When Rob and I first began dancing with the idea of meeting in person, we were still just friends. He and Cheryl were trying to organize a Bago in Manitoba for July and I made up my mind to attend, so we could meet. Well, that quickly went from meeting at the Bago to his picking me up at the airport to my flying to Edmonton first and driving out to Manitoba with him. I guess we should have known at that point we were already more than friends.
Once the cat, who was already out of the bag and sitting there watching us expectantly, was formally acknowledged we began planning our March trip that eventually became Devils Den. But even knowing we would be seeing each other then did not stop us from plotting an earlier meeting. And then came Idaho Falls. Rob and Shelley had met a couple at the cancer clinic in Mexico who lived just outside of Idaho Falls. Tee has breast cancer and Rob wanted to visit her as she wasn’t doing well. He was also taking her some things of Shelley’s, and could I manage to fly out to spend the weekend with him there?
My best friend, Vicki, wouldn’t even let me use Katy as an excuse not to go. She barely took a breath before agreeing to assume responsibility for my child for the weekend and with that - I was on my way.

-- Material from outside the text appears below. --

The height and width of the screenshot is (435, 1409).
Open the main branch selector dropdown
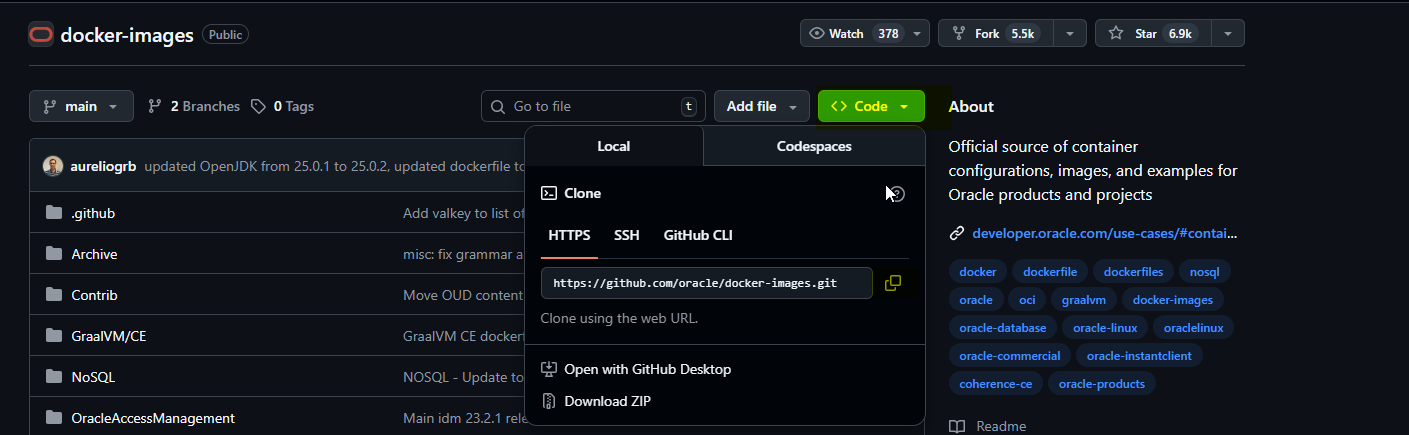tap(81, 106)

I remember posting about my upcoming trip on the board, as so many people did and still do. I remember all the cautionary advice and pooh-poohing of the notion that Rob and I could have gotten to know each other via email, IM and the phone. I remember specifically that I didn’t ask for any advice and I didn’t take any that was given. I was beyond polling the board. But, I was still nervous. How could I not be? There is much one can learn about another person via their words - in any form, but there is a tangibleness about physical presence that goes beyond knowing on an intellectual level. I actually felt as though I was missing him in that concrete way even before that night in the airport when I saw him and rushed into his arms.
We’d speculated quite a bit about those first moments and each scenario became a bit more intimate. Our first kiss in those first moments was interrupted by my mother. She called Rob on his cell phone and wanted to know if I had arrived yet. It was a bit like having your one of your folks walk in on you as a teenager making out or something. It didn’t break the mood though and we smooched away the waiting for luggage to the point where a TSA officer broke us up to inquire if the last bags standing were in fact ours.

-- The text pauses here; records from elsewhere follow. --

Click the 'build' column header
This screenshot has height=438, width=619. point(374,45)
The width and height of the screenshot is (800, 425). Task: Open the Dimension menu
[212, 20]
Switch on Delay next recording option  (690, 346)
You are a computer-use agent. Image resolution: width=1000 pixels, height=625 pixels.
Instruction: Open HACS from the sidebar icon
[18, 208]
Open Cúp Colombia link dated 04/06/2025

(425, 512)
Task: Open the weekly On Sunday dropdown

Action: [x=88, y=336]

Rob likes to joke now that the woman he sometimes can’t get to stop talking barely strung more than a couple of sentences together that first weekend. But I was just drinking him in with all my senses to a point where I was overwhelmed.
A year later and we are sitting in our robes at the dining room table, me blogging and him scouring the net for a used car for Jordan and Katy in the living room chattering away with her imaginary friends while watching cartoons. All that is sandwiched in between then and now is our history together. History. Wow. You dream about being swept away. And love. Intimacy. Never does it occur to you that there comes a point where the newness is the comfy familiar and you are sharing an existence with touchstones, high and low points, and a future to chart together.
Happy Anniversary my Sasquatch lover. I love you, always.